La sit­u­a­tion actuelle laisse présager d’autres records pour les énergéti­ciens puisque les ten­sions se sont désor­mais propagées à l’ensem­ble des cours de l’én­ergie. Selon l’A­gence inter­na­tionale de l’énergie (AIE), « les con­di­tions actuelles du marché pour­raient con­duire à des béné­fices excé­den­taires allant jusqu’à 200 mil­liards d’euros dans l’Union Européenne en 2022 ».

Dans le même temps, la hausse inédite des fac­tures d’én­er­gies — +25% en moyenne en 2021 selon Euro­stat — a mis en dif­fi­culté des mil­lions d’Européens. Selon le Réseau action cli­mat, 80 mil­lions d’entre eux seraient prêt·es à bas­culer dans la pré­car­ité. En France, où la hausse des prix des pro­duits énergé­tiques a atteint 28% en mai, selon l’In­see, les sig­naux indi­quant une pré­cari­sa­tion gran­dis­sante de cer­tains foy­ers se mul­ti­plient. D’après les chiffres col­lec­tés par le Médi­a­teur nation­al de l’én­ergie, les inter­ven­tions pour impayés de fac­tures ont ain­si frôlé les 800 000 en 2021, soit un bond his­torique de 17%. D’autre part, 25% des consommateur·rices interrogé·es ont déclaré avoir ren­con­tré des dif­fi­cultés pour pay­er leurs fac­tures de gaz ou d’élec­tric­ité en 2021. Elles et ils étaient 18% l’an­née précé­dente. Du reste, les cen­tres com­mu­naux d’ac­tion sociale (CCAS) ont ressen­ti cette vague de détresse et sig­nalé à l’Ob­ser­va­toire nation­al de la pré­car­ité énergé­tique (ONPE) une hausse des deman­des d’aides au paiement des fac­tures.

La Com­mis­sion européenne, l’AIE et même l’OCDE (l’organisation de coopéra­tion économique des pays dévelop­pés) ont sug­géré aux États européens de met­tre en place un prélève­ment excep­tion­nel sur les sur­prof­its des grands groupes d’énergie afin de financer les mesures de sou­tien aux ménages, et plus générale­ment la tran­si­tion énergé­tique. Jusqu’ici, la plu­part des gou­verne­ments font la sourde oreille, à com­mencer par la France. D’abord seule à pass­er le pas, l’I­tal­ie a été rejointe par la Hon­grie puis par le Roy­aume-Uni. Le gou­verne­ment de Boris John­son a cédé face à la volon­té pop­u­laire et annon­cé une taxe de 25% sur les béné­fices des pro­duc­teurs de gaz et de pét­role. Elle pour­rait rap­porter jusqu’à 5,8 mil­liards d’euros, directe­ment affec­tés au bud­get du pro­gramme Cost of liv­ing (coût de la vie), un nou­veau plan d’aides des­tiné à com­penser l’in­fla­tion subie par les ménages mod­estes.

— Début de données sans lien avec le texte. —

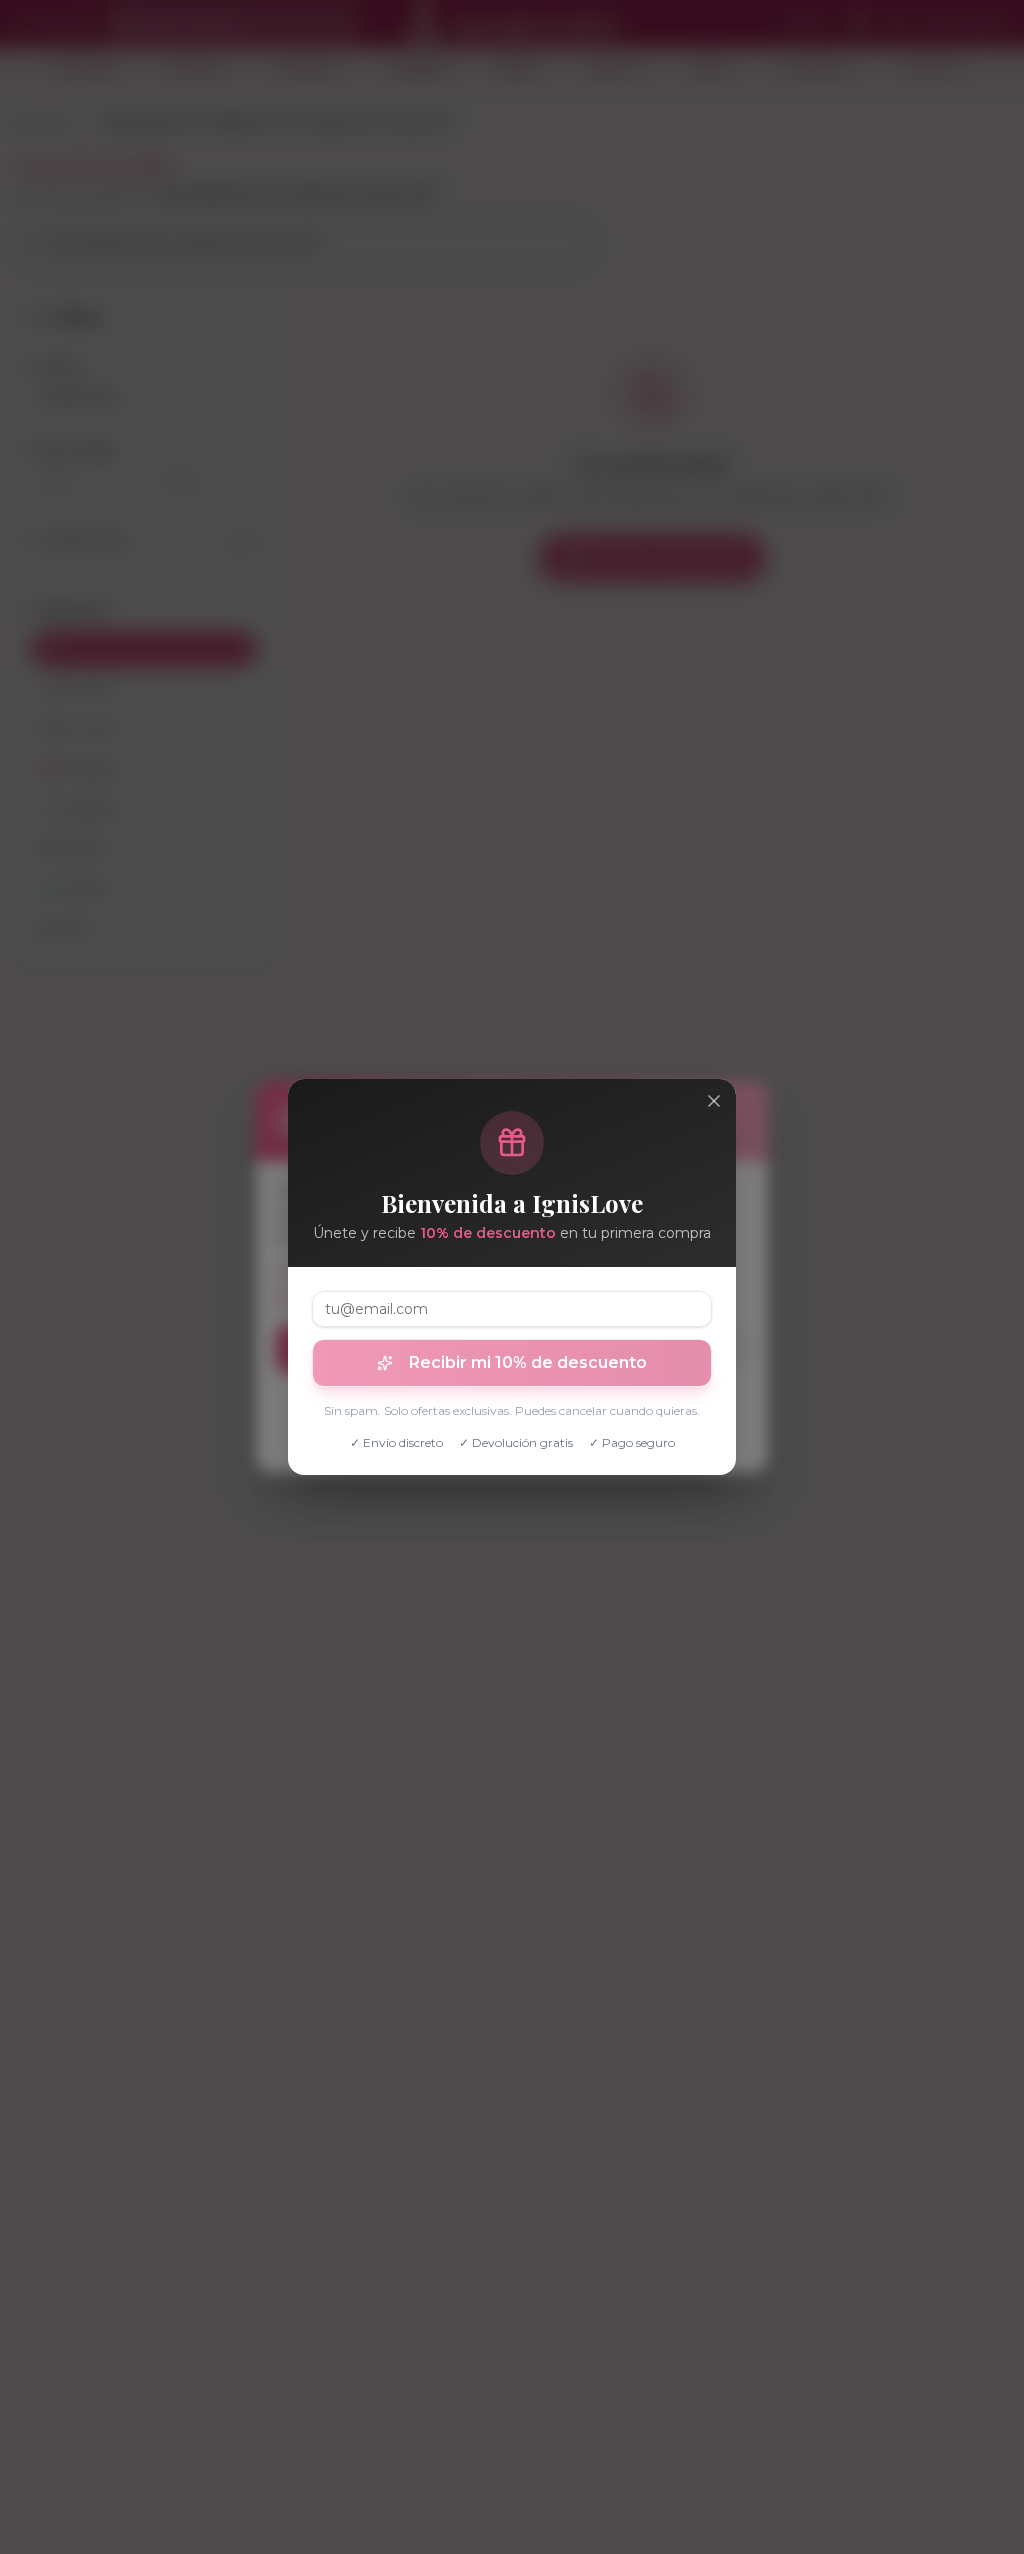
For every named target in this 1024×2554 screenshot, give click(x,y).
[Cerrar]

En France, le gou­verne­ment a indiqué avoir déboursé 30 mil­liards d’eu­ros dans des mesures à larges spec­tres (c’est-à-dire non ciblées sur les ménages les plus pau­vres), telles que le boucli­er sur les tar­ifs régle­men­tés du gaz et de l’élec­tric­ité ou la ris­tourne de 15 cen­times d’eu­ros à la pompe. Les aides aux plus mod­estes (prime infla­tion de 100 € et boni­fi­ca­tion de 100 € du « chèque énergie ») ont cru­elle­ment man­qué d’ef­fi­cac­ité jusqu’i­ci.

Le gou­verne­ment exclut fer­me­ment de tax­er les super­prof­its des entre­pris­es énergé­tiques, mais a tout de même mis à con­tri­bu­tion les acteurs des éner­gies… décar­bonées. Il a ain­si con­traint EDF à céder de l’électricité issue du nucléaire à prix cassé aux four­nisseurs alter­nat­ifs, afin de lim­iter la hausse des fac­tures. L’én­ergéti­cien estime le manque à gag­n­er à huit mil­liards d’eu­ros. D’autre part, le gou­verne­ment prévoit de récupér­er quelques mil­liards d’euros auprès des pro­duc­teurs de solaire et d’éolien (Les Échos). Grand prince, Total­En­er­gies a décidé de son pro­pre chef d’ac­corder un chèque gaz de 100 euros à 200 000 de ses client·es les plus pré­caires et une ris­tourne de dix cen­times à la pompe dans ses sta­tions-ser­vices situées en zone rurale. Coût estimé de la manœu­vre : 50 mil­lions d’eu­ros. Soit un 280ème des béné­fices réal­isés en 2021.